The Fitbit potential
Google’s acquisition of HTC’s R&D team is what helped Google push its hardware portfolio including the Pixel phones, tablets and laptops amongst other products. For a company that inherently focussed on software, the acquisition of HTC’s team was key in offering better products as they could have more control on the process and offer an end product that was closer to what they drew on the whiteboard.
Unfortunately, the way Google showed an “ideal” Android smartphone and experience with its then Nexus and now Pixel brand of devices, it didn’t do the same for smartwatches. Rumours of Google launching its hardware have been floating around for quite a while now.
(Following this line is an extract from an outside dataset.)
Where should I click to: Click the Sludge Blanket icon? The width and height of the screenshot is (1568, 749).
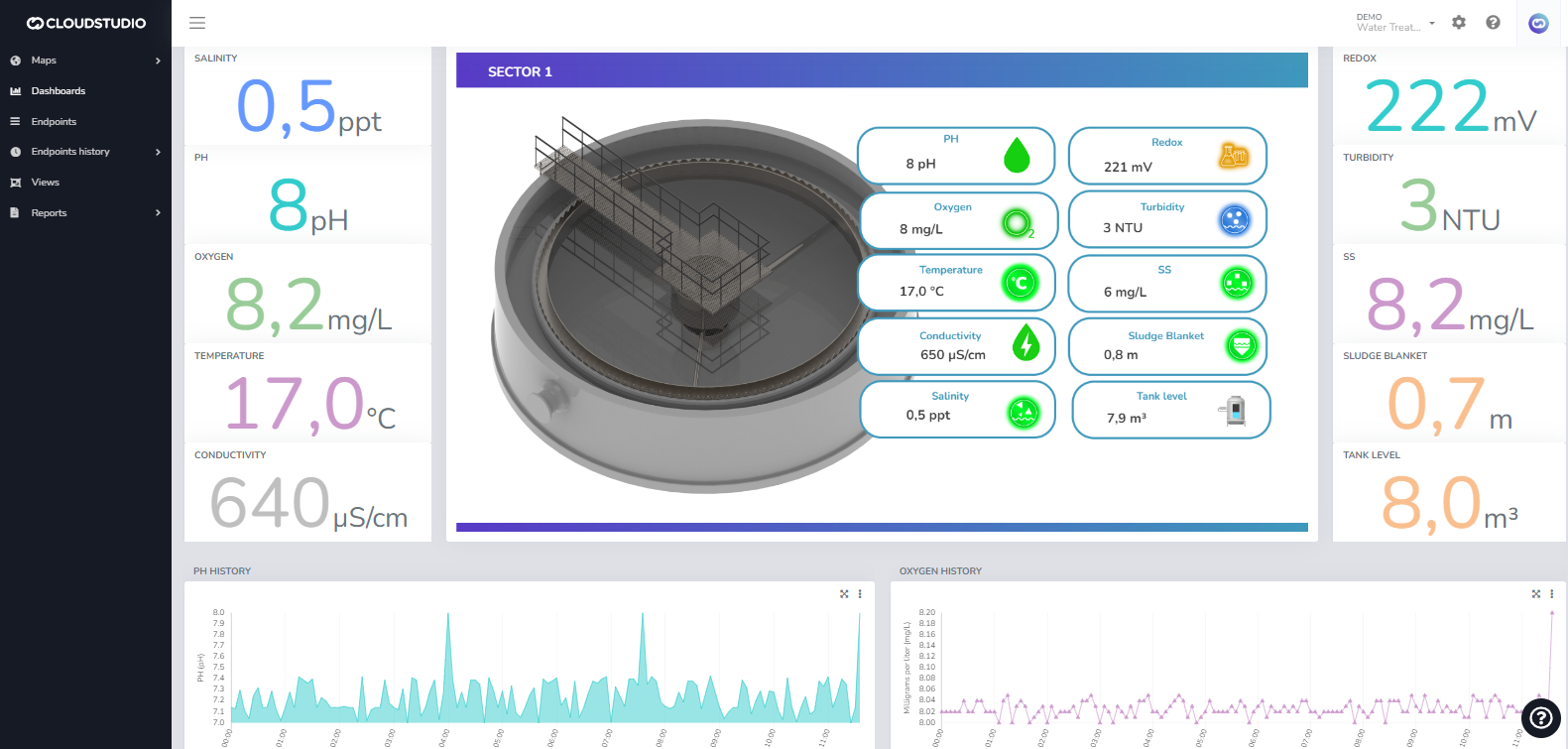pos(1241,346)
But as we all know, Google hasn’t come through with a first-party watch.
But with the acquisition of Fitbit, it’s likely that it won’t be too long before we see a smartwatch from Google. After all, Fitbit is one of the most popular and prominent wearables manufacturers in the world. With its devices, that range from fitness trackers like the Inspire HR and the Charge 3 to smartwatches like the Fitbit Versa 2, Fitbit has a truckload of experience with hardware. Not only hardware, Fitbit also offers one of the most comprehensive fitness tracking experiences out there, thanks to its companion application.
Not only do Fitbit products offer an intricately detailed insight into health-related information, they even bundle training plans and an in-app social network to further enhance the experience. Now, with a base like this, imagine the experiences Google could build on top of it with its expertise in Android.
A recent survey floated out by Google also points towards Google’s efforts of ramping up health-oriented features on Wear OS with features like SPO2 tracking, sleep apnea detecting, sleep analysis, and automatic workout detection.
Apple’s recent models of the Apple Watch have made large waves in the market, particularly because of their emphasis on health and wellness related features like ECG and fall detection amongst others. Now, with Fitbit on its side, Google too can whip up a wonderful recipe that marries finessed hardware with tactful software to offer a Wear OS smartwatch that we’ve been asking for, for a while now.
Not only that, another meaningful Wear OS revamp might even put something on the table for existing Wear OS-based smartwatch manufacturers to look forward to.